Dasco belum bisa memastikan kapan DPR akan menyelesaikan pengesahan revisi UU Pilkada, karena hal tersebut memerlukan rapat pimpinan (rapim) dan badan musyawarah (bamus) untuk menjadwalkan ulang rapat paripurna.

“Saya tidak dapat memberikan kepastian saat ini. Yang jelas, penundaan terjadi karena tidak memenuhi kuorum,” tambah Dasco.

Dasco juga mengimbau kepada masyarakat yang melakukan aksi unjuk rasa di depan gedung parlemen untuk menjaga situasi tetap kondusif.

“Kami mengajak semua pihak, baik yang setuju maupun yang menolak, untuk menjaga suasana tetap damai dan sejuk,” ucap Ketua Harian Partai Gerindra tersebut.

Sebelumnya, Badan Legislasi (Baleg) DPR mempercepat pembahasan revisi UU Pilkada sebagai respons terhadap putusan MK nomor 60/PUU-XXII/2024 dan 70/PUU-XXII/2024.

Dari sembilan fraksi, hanya Fraksi PDI Perjuangan yang menolak pengesahan revisi UU Pilkada dengan alasan ketidakcocokan dengan putusan MK.
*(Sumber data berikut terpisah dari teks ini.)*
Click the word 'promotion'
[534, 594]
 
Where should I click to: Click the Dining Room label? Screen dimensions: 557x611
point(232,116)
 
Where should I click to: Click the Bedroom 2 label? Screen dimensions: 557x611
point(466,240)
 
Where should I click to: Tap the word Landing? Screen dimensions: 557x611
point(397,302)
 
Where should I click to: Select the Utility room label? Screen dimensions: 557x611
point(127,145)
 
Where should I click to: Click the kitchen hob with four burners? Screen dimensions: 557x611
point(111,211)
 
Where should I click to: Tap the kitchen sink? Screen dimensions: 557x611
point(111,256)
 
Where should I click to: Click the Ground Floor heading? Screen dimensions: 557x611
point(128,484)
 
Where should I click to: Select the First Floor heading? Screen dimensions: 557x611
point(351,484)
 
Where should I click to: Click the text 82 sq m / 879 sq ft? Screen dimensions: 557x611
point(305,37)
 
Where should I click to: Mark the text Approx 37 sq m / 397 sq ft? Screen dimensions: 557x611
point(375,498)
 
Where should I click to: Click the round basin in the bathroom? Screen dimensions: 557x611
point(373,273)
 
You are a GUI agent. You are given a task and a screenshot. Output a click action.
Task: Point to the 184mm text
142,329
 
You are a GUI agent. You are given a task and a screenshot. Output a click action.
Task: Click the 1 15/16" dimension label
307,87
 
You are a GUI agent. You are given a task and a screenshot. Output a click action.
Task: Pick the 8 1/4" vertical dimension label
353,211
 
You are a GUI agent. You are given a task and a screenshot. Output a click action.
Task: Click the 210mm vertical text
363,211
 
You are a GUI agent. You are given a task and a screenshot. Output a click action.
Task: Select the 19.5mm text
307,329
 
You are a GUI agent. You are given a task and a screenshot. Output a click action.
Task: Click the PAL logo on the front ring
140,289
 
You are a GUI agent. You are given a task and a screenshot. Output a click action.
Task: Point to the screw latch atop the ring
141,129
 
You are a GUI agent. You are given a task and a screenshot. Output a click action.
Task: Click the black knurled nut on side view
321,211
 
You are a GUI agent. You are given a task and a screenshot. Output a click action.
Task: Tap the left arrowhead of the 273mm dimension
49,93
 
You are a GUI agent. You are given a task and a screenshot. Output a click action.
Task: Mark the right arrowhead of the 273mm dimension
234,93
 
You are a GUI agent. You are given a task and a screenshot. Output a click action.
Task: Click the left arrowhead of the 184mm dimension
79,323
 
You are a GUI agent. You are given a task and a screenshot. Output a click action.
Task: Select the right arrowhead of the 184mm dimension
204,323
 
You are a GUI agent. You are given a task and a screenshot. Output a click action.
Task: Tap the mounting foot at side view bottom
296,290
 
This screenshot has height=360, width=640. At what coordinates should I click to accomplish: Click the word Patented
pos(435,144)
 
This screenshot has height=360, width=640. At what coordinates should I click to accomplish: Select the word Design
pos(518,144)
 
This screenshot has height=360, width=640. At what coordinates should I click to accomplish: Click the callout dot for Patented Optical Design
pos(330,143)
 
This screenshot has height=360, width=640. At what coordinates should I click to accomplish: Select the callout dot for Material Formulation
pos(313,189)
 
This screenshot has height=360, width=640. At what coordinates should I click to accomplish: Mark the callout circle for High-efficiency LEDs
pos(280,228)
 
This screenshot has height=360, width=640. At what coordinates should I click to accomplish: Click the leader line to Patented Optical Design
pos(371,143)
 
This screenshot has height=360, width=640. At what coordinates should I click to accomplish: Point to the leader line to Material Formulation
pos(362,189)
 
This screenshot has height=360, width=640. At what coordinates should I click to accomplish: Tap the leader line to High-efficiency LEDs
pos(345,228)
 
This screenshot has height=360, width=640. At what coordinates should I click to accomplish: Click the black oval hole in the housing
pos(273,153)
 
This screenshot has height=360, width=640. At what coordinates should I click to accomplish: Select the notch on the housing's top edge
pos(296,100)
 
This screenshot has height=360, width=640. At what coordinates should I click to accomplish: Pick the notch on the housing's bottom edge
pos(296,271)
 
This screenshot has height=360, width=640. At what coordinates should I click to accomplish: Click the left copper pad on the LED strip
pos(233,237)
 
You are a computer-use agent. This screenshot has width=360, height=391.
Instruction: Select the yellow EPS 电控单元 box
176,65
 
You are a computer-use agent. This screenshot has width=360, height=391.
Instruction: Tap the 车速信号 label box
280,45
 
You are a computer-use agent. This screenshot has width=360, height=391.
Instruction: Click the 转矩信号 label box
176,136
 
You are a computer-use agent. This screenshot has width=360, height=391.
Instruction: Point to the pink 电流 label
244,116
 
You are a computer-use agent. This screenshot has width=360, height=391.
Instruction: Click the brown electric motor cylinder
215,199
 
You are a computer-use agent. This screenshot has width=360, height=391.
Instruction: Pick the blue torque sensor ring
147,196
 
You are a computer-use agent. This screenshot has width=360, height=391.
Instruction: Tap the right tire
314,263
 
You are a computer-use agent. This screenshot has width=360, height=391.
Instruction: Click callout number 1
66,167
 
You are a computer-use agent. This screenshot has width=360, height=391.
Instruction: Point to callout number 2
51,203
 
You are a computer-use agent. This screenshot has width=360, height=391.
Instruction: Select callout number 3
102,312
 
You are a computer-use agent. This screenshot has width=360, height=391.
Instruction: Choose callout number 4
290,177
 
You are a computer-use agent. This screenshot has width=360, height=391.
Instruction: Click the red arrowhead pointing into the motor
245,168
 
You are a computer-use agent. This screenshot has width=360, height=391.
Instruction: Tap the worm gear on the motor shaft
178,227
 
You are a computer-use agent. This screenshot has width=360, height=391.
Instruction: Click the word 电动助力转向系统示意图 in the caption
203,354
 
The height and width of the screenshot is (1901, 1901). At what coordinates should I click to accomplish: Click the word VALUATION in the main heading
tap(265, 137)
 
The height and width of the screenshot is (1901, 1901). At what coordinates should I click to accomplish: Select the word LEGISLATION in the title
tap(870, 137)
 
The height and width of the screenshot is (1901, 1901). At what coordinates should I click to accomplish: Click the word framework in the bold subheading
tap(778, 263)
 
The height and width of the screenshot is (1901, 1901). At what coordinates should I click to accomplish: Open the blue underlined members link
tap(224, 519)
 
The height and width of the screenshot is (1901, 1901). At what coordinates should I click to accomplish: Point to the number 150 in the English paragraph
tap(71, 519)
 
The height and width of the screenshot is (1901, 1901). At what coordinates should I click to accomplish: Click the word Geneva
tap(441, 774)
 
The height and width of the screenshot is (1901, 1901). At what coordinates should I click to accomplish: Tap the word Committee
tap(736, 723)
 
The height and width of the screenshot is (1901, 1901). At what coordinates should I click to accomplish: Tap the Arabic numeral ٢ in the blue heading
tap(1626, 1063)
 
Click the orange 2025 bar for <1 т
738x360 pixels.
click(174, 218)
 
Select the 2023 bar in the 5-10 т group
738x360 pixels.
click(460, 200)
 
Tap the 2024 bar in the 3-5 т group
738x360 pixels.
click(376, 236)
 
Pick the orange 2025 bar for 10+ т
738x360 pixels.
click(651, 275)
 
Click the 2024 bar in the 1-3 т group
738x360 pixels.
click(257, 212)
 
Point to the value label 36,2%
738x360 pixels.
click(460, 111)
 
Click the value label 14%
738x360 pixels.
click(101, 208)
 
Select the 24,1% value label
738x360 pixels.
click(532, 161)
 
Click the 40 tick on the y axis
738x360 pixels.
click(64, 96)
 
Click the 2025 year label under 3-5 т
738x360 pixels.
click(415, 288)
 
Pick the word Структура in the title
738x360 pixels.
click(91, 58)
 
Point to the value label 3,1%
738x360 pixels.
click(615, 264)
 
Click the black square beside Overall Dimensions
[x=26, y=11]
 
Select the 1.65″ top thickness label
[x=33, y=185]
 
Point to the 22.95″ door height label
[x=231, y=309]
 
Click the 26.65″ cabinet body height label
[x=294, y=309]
Dua isu penting dalam revisi ini adalah batas usia calon kepala daerah. Baleg memilih mengikuti putusan Mahkamah Agung (MA) yang menghitung batas usia sejak pelantikan, berbeda dari Putusan MK yang menetapkan batas usia saat KPU menetapkan calon.

Selain itu, Baleg juga sepakat dengan putusan MK mengenai syarat pencalonan kepala daerah dari partai politik, di mana hanya partai tanpa kursi di DPRD yang diizinkan mengubah syarat pencalonan.

Partai yang memiliki kursi di DPRD tetap harus memenuhi syarat 20 persen kursi DPRD atau 25 persen suara pemilu sebelumnya.